GIVEN EXERCISE:
Could you copy out every one of the rows below, word for word and unchanged?

AVAILABLE DATA:

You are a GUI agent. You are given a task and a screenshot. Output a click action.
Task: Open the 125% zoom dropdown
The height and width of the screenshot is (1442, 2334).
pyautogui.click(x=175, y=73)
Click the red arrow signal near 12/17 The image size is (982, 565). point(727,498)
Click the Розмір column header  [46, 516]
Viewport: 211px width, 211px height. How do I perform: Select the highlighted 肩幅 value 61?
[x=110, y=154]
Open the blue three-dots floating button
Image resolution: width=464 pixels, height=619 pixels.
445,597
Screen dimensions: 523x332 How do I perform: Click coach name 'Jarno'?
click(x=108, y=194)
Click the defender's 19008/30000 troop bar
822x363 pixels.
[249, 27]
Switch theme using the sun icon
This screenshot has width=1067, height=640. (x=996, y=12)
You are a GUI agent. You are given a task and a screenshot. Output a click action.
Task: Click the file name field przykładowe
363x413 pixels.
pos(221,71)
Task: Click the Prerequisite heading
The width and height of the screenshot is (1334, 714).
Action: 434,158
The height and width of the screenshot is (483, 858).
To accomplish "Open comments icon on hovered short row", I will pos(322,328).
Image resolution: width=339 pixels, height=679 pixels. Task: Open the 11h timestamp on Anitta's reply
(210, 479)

FULL RESPONSE:
You are a GUI agent. You are given a task and a screenshot. Output a click action.
Task: Open the 125% zoom dropdown
The height and width of the screenshot is (1442, 2334).
pyautogui.click(x=175, y=73)
Click the red arrow signal near 12/17 The image size is (982, 565). point(727,498)
Click the Розмір column header  [46, 516]
Viewport: 211px width, 211px height. How do I perform: Select the highlighted 肩幅 value 61?
[x=110, y=154]
Open the blue three-dots floating button
Image resolution: width=464 pixels, height=619 pixels.
445,597
Screen dimensions: 523x332 How do I perform: Click coach name 'Jarno'?
click(x=108, y=194)
Click the defender's 19008/30000 troop bar
822x363 pixels.
[249, 27]
Switch theme using the sun icon
This screenshot has width=1067, height=640. (x=996, y=12)
You are a GUI agent. You are given a task and a screenshot. Output a click action.
Task: Click the file name field przykładowe
363x413 pixels.
pos(221,71)
Task: Click the Prerequisite heading
The width and height of the screenshot is (1334, 714).
Action: 434,158
The height and width of the screenshot is (483, 858).
To accomplish "Open comments icon on hovered short row", I will pos(322,328).
Image resolution: width=339 pixels, height=679 pixels. Task: Open the 11h timestamp on Anitta's reply
(210, 479)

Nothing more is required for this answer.